# [TASK BRIEF]
Answer these from the market report below:
(a) To what rate is annual wage growth expected to have slowed?
(b) By how much have ten-year yields fallen since the October peaks?
(c) On what date will S&P Dow Jones Indices drop Adani Enterprises from its sustainability indices?

# [SELECTED PASSAGE]
§

REUTERS/Yves Herman/File Photo
Annual wage growth is expected to have slowed to 4.3% from 4.6% in
December.
The extent to which the market thinks the Fed has nearly finished
its rate rise campaign - and seeding some of the FOMO, or fear of
missing out, behaviour on Wall St - can be seen in the drop in two-
and 10-year Treasury yields to their lowest since September.
Ten-year yields have fallen a full percentage point since the peaks
of October.
Elsewhere, shares of India's Adani Group companies fell sharply
again on Friday as ripples from a market rout disrupted parliament
for a second day, driving fears of investment contagion across the
country following last week's critical research report by a U.S.
short-seller.
Seven listed Adani enterprises lost more than half their market
capitalisation, which shrivelled to less than $100 billion, after
the Hindenburg Research report raised questions about the
conglomerate's debt levels and use of tax havens. The group shelved
its $2.5-billion share sale on Wednesday,
S&P Dow Jones Indices said it would drop the Adani Enterprises
flagship from widely-used sustainability indices on Feb. 7, blunting
their appeal for environment-conscious investors.
Key developments that may provide direction to U.S. markets later on
Friday:
* U.S. Jan employment report, Jan ISM service sector survey
* U.S. corp earnings: Cigna, Aon, Regeneron Pharmaceuticals, Zimmer
Biomet, LyondellBasell, Cboe Global Markets, Church & Dwight.

§

# [EXCERPTED RECORDS]
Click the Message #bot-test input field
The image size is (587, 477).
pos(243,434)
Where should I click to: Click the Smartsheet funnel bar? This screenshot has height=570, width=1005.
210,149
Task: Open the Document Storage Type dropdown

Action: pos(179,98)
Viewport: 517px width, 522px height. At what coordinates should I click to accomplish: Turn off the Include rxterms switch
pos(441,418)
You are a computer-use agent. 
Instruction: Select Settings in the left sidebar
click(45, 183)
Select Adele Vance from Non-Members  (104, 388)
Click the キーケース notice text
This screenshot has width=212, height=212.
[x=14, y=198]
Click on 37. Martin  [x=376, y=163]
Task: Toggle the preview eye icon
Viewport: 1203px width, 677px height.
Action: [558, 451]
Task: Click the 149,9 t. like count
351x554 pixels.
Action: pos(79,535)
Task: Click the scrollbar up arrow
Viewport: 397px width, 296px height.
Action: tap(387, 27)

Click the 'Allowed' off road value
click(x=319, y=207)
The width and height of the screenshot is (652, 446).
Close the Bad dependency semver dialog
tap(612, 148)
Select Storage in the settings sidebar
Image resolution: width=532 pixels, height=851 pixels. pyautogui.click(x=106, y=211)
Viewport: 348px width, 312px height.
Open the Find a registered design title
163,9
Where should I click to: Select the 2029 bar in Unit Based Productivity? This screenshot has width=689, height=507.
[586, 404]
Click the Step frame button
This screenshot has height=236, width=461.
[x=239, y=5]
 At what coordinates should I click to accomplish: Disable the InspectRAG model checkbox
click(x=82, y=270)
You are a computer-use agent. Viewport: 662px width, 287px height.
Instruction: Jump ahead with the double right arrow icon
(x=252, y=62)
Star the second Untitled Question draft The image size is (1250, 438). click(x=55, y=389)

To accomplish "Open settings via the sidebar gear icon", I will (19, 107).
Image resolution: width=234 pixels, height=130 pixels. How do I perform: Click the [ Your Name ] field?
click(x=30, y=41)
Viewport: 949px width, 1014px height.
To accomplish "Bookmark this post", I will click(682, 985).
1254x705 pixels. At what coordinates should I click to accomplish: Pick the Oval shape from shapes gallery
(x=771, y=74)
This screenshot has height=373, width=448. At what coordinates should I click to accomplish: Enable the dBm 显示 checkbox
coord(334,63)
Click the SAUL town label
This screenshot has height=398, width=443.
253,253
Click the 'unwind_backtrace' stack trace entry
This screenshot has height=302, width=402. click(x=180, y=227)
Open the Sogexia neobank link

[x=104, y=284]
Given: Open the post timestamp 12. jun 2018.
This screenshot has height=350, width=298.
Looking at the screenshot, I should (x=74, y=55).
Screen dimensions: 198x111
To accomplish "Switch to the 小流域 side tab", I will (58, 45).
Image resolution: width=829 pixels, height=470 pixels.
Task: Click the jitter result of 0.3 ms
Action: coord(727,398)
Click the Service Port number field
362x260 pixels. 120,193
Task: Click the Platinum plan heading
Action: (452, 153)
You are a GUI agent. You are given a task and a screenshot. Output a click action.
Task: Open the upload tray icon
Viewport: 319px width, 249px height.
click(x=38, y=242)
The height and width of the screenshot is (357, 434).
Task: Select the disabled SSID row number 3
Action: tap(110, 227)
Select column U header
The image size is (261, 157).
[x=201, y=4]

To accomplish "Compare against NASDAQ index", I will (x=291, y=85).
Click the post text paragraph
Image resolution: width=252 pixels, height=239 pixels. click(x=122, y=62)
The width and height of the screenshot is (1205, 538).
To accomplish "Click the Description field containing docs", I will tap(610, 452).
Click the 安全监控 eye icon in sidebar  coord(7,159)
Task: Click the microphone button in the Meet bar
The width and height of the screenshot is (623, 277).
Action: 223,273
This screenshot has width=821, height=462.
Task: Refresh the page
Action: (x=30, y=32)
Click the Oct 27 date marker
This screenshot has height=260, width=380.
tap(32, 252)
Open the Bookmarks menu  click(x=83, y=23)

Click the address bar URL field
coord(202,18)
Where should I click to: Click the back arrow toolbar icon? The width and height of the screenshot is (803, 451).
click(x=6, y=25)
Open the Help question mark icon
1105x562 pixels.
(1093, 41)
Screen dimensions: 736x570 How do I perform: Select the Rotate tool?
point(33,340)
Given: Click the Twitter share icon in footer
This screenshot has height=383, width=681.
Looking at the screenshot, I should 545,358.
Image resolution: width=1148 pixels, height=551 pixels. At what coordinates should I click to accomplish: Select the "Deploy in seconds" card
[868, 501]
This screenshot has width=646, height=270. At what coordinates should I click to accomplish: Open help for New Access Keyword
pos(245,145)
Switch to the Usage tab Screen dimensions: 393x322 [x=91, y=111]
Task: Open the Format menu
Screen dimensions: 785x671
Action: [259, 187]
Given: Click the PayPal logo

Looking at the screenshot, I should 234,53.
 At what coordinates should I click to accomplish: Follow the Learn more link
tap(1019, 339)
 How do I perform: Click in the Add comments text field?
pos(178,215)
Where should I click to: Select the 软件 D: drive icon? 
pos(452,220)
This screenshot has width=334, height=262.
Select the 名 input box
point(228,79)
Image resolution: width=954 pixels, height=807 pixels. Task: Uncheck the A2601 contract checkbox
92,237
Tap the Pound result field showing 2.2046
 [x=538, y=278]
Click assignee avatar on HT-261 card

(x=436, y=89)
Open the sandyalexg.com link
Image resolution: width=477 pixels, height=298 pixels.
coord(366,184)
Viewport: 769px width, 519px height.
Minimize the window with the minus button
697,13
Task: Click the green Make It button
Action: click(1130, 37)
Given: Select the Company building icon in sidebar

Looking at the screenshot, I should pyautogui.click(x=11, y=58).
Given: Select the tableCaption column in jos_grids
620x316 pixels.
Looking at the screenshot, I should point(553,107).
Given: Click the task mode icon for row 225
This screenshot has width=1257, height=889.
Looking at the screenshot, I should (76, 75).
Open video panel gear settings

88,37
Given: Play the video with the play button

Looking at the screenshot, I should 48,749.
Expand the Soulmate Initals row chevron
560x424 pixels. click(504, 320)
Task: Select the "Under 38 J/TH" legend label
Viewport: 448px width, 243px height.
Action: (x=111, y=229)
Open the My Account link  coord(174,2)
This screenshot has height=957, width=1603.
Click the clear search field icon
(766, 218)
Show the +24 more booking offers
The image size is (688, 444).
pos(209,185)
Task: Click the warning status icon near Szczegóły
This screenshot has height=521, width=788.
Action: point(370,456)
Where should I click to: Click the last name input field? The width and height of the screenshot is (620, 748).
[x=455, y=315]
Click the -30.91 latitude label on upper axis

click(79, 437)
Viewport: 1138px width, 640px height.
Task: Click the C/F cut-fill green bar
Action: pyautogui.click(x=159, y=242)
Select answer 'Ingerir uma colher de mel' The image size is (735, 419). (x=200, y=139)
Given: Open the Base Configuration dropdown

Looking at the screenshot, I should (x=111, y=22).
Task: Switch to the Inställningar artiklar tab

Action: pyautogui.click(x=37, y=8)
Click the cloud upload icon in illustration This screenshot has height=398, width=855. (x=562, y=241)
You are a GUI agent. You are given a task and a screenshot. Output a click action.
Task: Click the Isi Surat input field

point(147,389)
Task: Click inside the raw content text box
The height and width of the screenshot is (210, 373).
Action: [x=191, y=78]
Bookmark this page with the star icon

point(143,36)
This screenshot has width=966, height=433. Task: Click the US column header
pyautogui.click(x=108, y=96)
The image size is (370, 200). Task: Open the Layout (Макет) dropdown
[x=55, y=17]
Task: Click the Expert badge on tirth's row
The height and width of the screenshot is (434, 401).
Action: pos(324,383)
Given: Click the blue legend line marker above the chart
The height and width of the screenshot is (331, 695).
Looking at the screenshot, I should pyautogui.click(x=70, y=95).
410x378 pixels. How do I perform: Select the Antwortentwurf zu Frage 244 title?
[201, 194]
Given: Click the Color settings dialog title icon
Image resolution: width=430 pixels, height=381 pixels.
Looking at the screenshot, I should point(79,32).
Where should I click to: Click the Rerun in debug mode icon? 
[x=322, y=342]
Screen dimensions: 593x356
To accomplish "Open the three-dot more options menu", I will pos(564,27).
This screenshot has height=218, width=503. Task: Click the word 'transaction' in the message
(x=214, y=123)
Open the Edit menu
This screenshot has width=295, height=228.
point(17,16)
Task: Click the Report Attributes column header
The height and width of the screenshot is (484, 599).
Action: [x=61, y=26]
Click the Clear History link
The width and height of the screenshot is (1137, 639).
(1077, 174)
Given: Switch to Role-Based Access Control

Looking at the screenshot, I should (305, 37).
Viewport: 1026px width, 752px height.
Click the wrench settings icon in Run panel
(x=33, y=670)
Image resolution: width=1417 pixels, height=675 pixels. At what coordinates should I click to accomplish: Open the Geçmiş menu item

§

# [ANSWER TO THIS TASK]
(a) 4.3%, down from 4.6% in December.
(b) A full percentage point.
(c) Feb. 7.